Mammalian bone meal may contain 200 to 600 mg total F/kg (4, 7). When its ash content is put at 40%, then animal meal with 20% ash has up to 300 mg F. Fish meal may hold 100 to 400 mg F/kg (7) and feed phosphates can bring along 70 to 3860 mg/kg (9). There is only about 1 mg F/kg in grains (10). Besides the ingredients, the water added during production also is a source of F in petfood.

Dental and skeletal fluorosis

Dogs living in areas endemic for fluorosis may display conditions featuring dental and/or skeletal fluorosis. Such dogs, from locations in China (11), India (12) and Turkey (13), were subjected to clinical studies. The occurrence of mottled teeth and bony exostoses in dogs at three kennels has been attributed to the feeding of a commercial dry food containing 460 mg total F/kg ddm (6, 14).

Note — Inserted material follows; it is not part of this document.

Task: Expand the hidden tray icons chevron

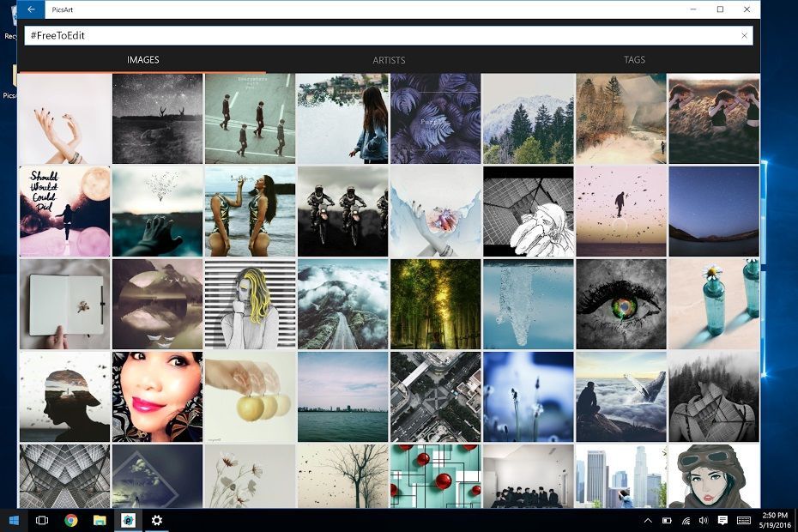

Puppies and their mothers were fed one of four diets with similar calcium and phosphate levels (4). The control diet contained pure calcium phosphate. Test diets had either calcium phosphate plus NaF, bone meal or feed phosphate. Control and test diets provided 15 and 193 mg F/kg ddm. Only the permanent teeth of puppies fed NaF (n = 4) developed dental fluorosis.

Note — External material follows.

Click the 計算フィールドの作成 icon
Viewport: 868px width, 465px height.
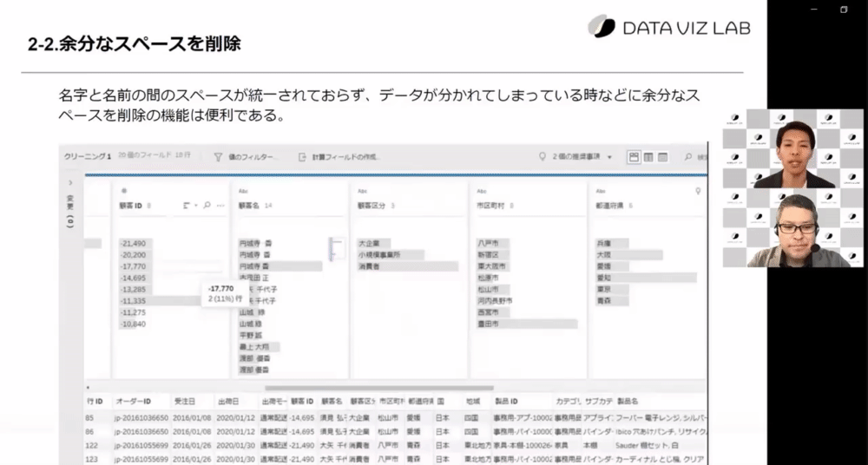302,157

Dogs aged 7-14 weeks were fed a basal ration without (n = 2) or with (n = 6) 0.1-0.2 g NaF per day (15), equivalent to about 500 mg F/kg ddm. Eruption of permanent teeth was considerably delayed in all dogs fed F. Discolored hypoplasias of the premolars and molars were seen. Ten to 14 weeks after F administration, bones were markedly thickened, due to periosteal bone formation, while the original cortex was thin.

Absorption and metabolism

The concentration of soluble F in the intestinal content determines quantitative F absorption. The hydroxyl group in hydroxyapatite can be replaced by F, so forming fluorapatite. The two premises explain that young dogs fed iso-fluorous diets accumulated drastically more F in their femurs when NaF was the F source instead of bone meal or feed phosphate (4).

Dog chow with F-rich rock phosphate markedly raised plasma F (14). Femur F increased over time in growing dogs (3) and was directly related with NaF intake in weanling (16) and adult dogs (5). NaF feeding enhanced bone remodeling in adult dogs (17).

In young dogs dosed orally with NaF (18), equivalent to 45 mg F/kg ddm, the increase in urinary F excretion corresponded with 48% of the dose. Net intestinal F absorption was higher than 48%, as there was F body retention (18) and biliary excretion (19).


Fluoridated drinking water and high-fluoride food are considered potential causes of canine osteosarcoma (8, 20, 21). A case-control study (22) found that dogs with osteosarcoma (n = 161) were not exposed to community fluoridation more frequently than dogs with other types of cancer.


Fluoroacetate was, and sodium fluoroacetamide is used as rodenticide. In 1979 it was reported that one or both organofluorides were present in marketed frozen, minced poultry meat, causing mass poisoning in dogs (23).